A proposal by Republican election deniers in Arizona who want to opt out of the state’s government-run presidential primary election in 2024 and instead hold the party’s own one-day, in-person election, with paper ballots that would be counted by hand, has caused anxiety among top Republicans in Washington, who fear being drawn into a messy fight.
The state party leader rejected the Maricopa County Republican Committee’s proposal shortly ahead of a deadline on Friday after days of frenzied discussions that involved national Republicans and advisers to former president Donald Trump — likely setting up political backlash in 2024 in a state whose GOP has been pulled to the right in recent years by MAGA loyalists and election skeptics.
Jeff DeWit, chair of the state party, concluded that the party does not have the money, the manpower or the infrastructure to run an election for an estimated 1.4 million eligible voters.
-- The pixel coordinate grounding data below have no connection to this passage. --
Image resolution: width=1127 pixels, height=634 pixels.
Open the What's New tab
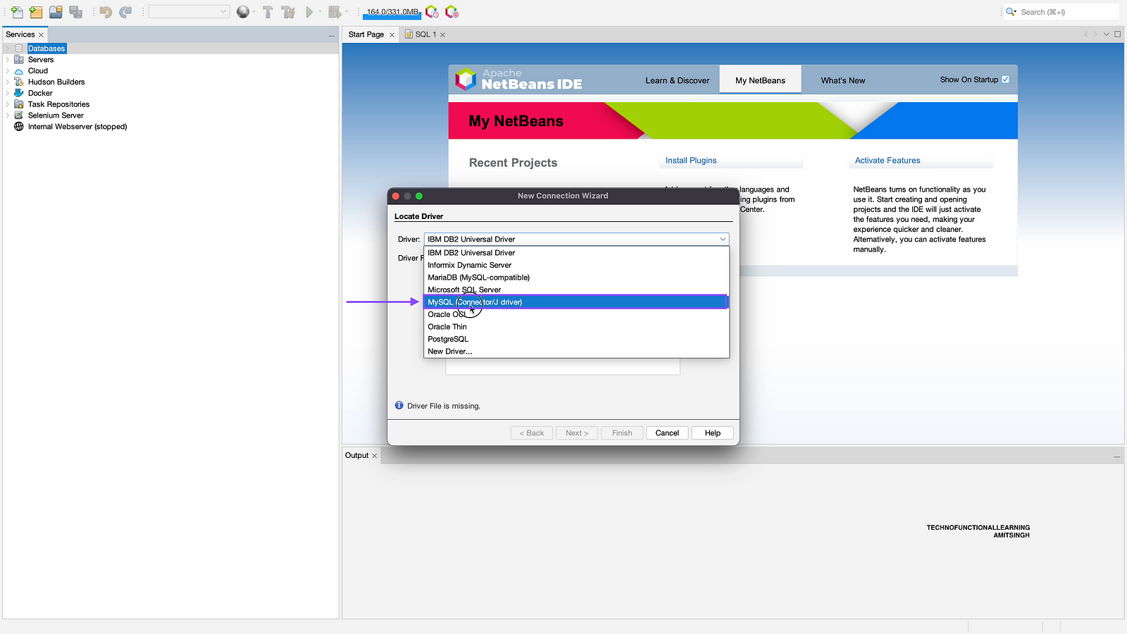point(842,80)
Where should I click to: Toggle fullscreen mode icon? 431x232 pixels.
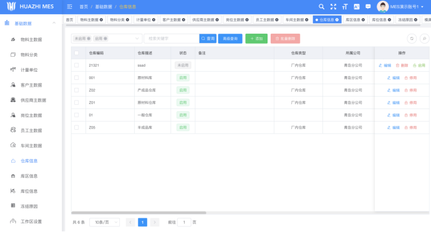333,7
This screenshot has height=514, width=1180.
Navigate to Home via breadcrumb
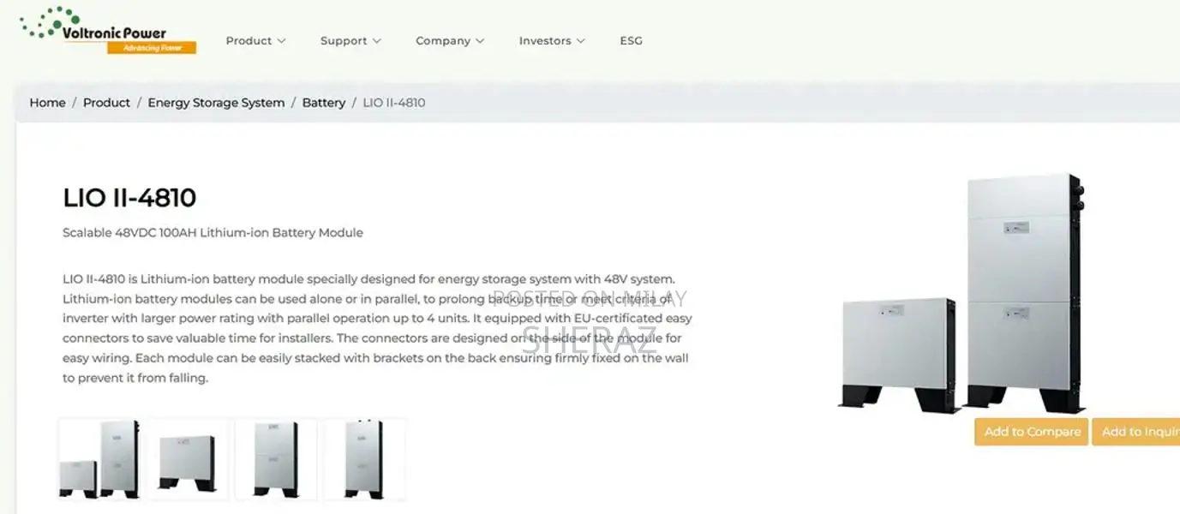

The fight over management of the state’s nominating contest on March 19 demonstrates most vividly the divide between conservatives who want to radically change voting procedures after Trump’s 2020 electoral defeat and those who have accepted his loss and want to work within institutional election norms during the 2024 contest.
The battle — which is playing out within the largest voting jurisdiction in a state thatwill help decide the presidency and control of the U.S. Senate — follows years of vilification of voting norms by Trumpand his supporters. It is a consequence of deepening dysfunction within the party on an issue that has accelerated Democratic gains in the newly competitive state.